Dogwood Therapeutics believes Halneuron® overcomes this hurdle with its “inherent specificity and potency.” By precisely targeting the NaV 1.7 channel, the drug is designed to block pain signals effectively at lower doses, potentially minimizing the side effects that have plagued earlier programs.

The High Cost of Innovation

Bringing such a novel therapy to market is a high-risk, high-reward endeavor, a reality reflected in Dogwood's financial statements. The company reported a net loss of $35.5 million for 2025, a substantial increase from the $12.9 million loss in 2024. This was driven primarily by a surge in research and development expenses, which climbed to $21.8 million for the year as the Halneuron® trial advanced.

These figures underscore the immense capital required for late-stage clinical development. To fuel these efforts, Dogwood announced in January 2026 that it had completed a financing deal for up to $26.9 million, with an initial $11.4 million in net proceeds already received. This infusion of capital is critical, providing the company with an operational runway through the end of 2026, past the all-important data readout for the Phase 2b study.

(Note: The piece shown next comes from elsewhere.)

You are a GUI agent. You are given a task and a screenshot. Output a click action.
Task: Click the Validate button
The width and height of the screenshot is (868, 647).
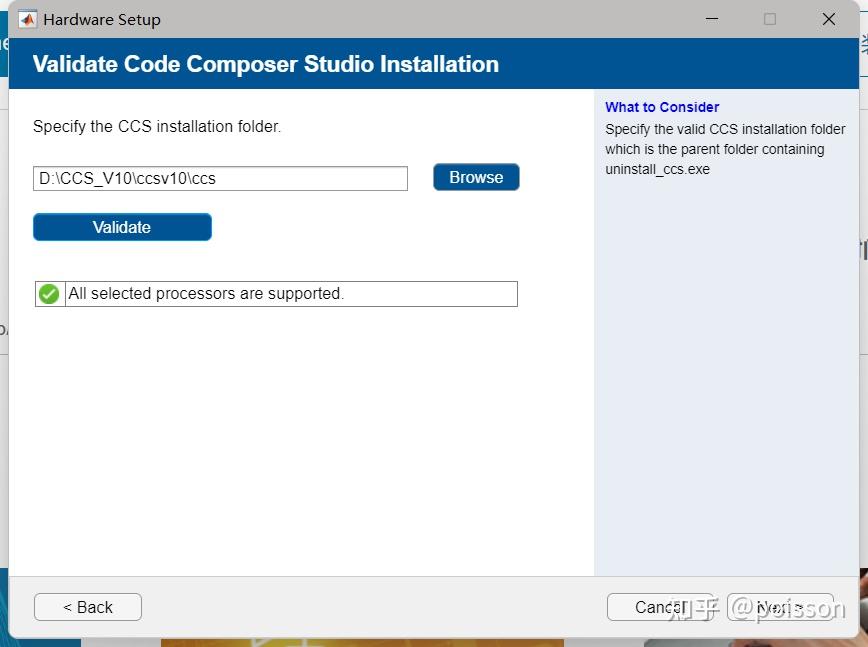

With cash and equivalents at $6.5 million at the end of 2025, the new funding ensures that the company's fate now rests squarely on the strength of its clinical data. A positive outcome in the third quarter would likely serve as a major catalyst, attracting further investment or partnership opportunities needed for a larger, more expensive Phase 3 trial and eventual commercialization. Beyond Halneuron®, Dogwood is also developing SP16 IV, a candidate aimed at repairing nerve damage, suggesting a broader, long-term strategy to address neuropathic disorders.